*STORED ROWS:*
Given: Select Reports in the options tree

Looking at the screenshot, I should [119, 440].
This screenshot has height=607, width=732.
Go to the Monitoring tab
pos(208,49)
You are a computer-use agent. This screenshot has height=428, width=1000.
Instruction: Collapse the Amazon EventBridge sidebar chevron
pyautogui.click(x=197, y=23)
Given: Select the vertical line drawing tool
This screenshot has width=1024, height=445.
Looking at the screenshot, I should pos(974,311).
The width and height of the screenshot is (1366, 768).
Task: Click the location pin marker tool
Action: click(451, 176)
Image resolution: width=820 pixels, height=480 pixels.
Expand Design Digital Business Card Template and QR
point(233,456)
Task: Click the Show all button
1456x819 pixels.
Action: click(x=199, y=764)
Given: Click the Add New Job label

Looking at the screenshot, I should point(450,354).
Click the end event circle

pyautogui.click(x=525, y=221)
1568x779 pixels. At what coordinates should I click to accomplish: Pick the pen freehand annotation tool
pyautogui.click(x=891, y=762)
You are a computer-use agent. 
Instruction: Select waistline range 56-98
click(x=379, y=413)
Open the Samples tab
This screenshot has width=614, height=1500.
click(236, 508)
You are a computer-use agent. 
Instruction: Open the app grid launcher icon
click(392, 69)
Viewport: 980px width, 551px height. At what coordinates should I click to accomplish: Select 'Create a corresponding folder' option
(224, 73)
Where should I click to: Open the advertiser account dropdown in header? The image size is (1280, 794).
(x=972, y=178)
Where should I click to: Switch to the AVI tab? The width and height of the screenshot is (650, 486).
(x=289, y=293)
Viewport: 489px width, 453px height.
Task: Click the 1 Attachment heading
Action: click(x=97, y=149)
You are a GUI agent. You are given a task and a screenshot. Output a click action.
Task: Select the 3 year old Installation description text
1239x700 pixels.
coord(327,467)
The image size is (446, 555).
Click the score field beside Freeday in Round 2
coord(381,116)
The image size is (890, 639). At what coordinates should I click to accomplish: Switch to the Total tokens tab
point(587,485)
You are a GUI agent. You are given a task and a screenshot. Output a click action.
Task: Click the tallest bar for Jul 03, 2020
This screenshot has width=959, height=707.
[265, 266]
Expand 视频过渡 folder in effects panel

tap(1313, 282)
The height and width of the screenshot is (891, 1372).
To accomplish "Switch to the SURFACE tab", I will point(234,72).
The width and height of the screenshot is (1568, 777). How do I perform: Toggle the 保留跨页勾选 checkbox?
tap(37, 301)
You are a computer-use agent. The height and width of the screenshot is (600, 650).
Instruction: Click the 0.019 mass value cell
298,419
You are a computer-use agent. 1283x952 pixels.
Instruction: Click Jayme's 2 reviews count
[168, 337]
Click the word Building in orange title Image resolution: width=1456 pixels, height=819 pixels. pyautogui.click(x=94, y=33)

*TASK STATEMENT:* Turn everything in the records from the line containing "1568x779 pixels. At" down to the line containing "tap(1313, 282)" into a numbered list, leaving out blank lines.

*THE COMPLETED TASK:*
1. 1568x779 pixels. At what coordinates should I click to accomplish: Pick the pen freehand annotation tool
2. pyautogui.click(x=891, y=762)
3. You are a computer-use agent. 
4. Instruction: Select waistline range 56-98
5. click(x=379, y=413)
6. Open the Samples tab
7. This screenshot has width=614, height=1500.
8. click(236, 508)
9. You are a computer-use agent. 
10. Instruction: Open the app grid launcher icon
11. click(392, 69)
12. Viewport: 980px width, 551px height. At what coordinates should I click to accomplish: Select 'Create a corresponding folder' option
13. (224, 73)
14. Where should I click to: Open the advertiser account dropdown in header? The image size is (1280, 794).
15. (x=972, y=178)
16. Where should I click to: Switch to the AVI tab? The width and height of the screenshot is (650, 486).
17. (x=289, y=293)
18. Viewport: 489px width, 453px height.
19. Task: Click the 1 Attachment heading
20. Action: click(x=97, y=149)
21. You are a GUI agent. You are given a task and a screenshot. Output a click action.
22. Task: Select the 3 year old Installation description text
23. 1239x700 pixels.
24. coord(327,467)
25. The image size is (446, 555).
26. Click the score field beside Freeday in Round 2
27. coord(381,116)
28. The image size is (890, 639). At what coordinates should I click to accomplish: Switch to the Total tokens tab
29. point(587,485)
30. You are a GUI agent. You are given a task and a screenshot. Output a click action.
31. Task: Click the tallest bar for Jul 03, 2020
32. This screenshot has width=959, height=707.
33. [265, 266]
34. Expand 视频过渡 folder in effects panel
35. tap(1313, 282)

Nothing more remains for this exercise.